### Exercise data
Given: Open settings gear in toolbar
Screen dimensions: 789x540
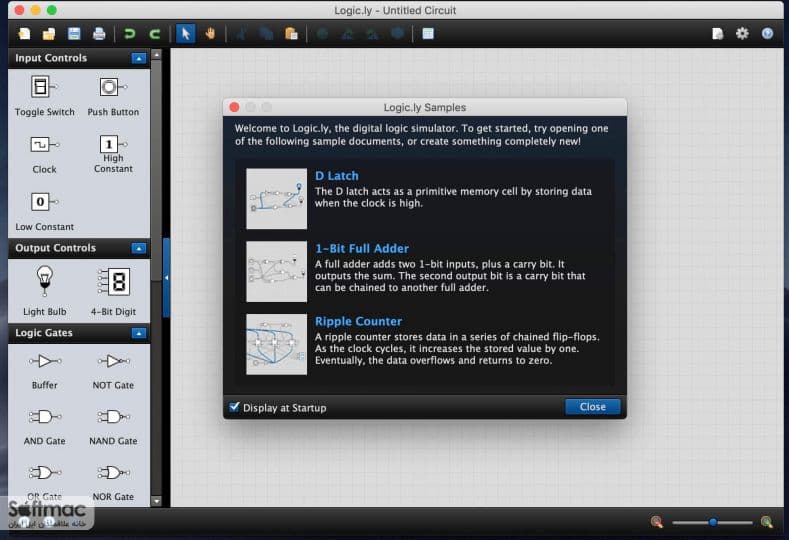Looking at the screenshot, I should pyautogui.click(x=742, y=34).
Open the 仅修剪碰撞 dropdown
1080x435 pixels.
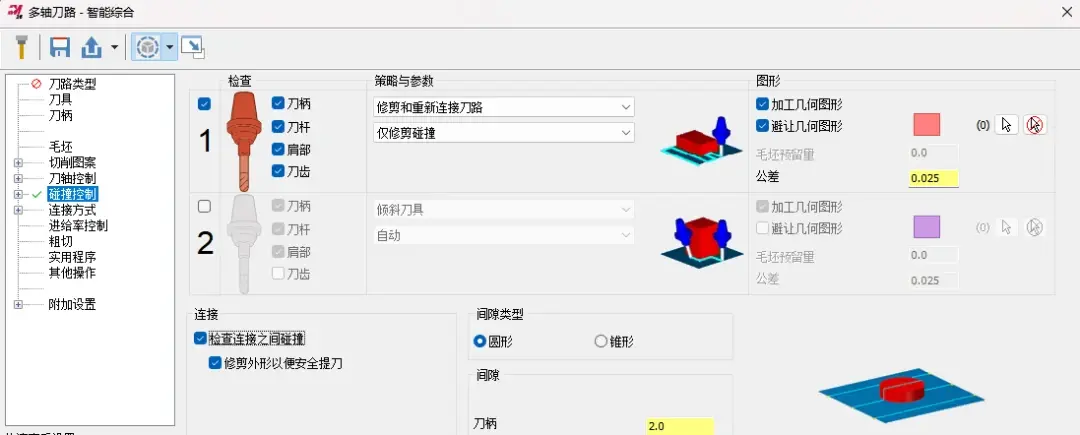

### What is expected
Across the records, count the lines that contain the word "Open" and give that figure alone.

### Written answer
2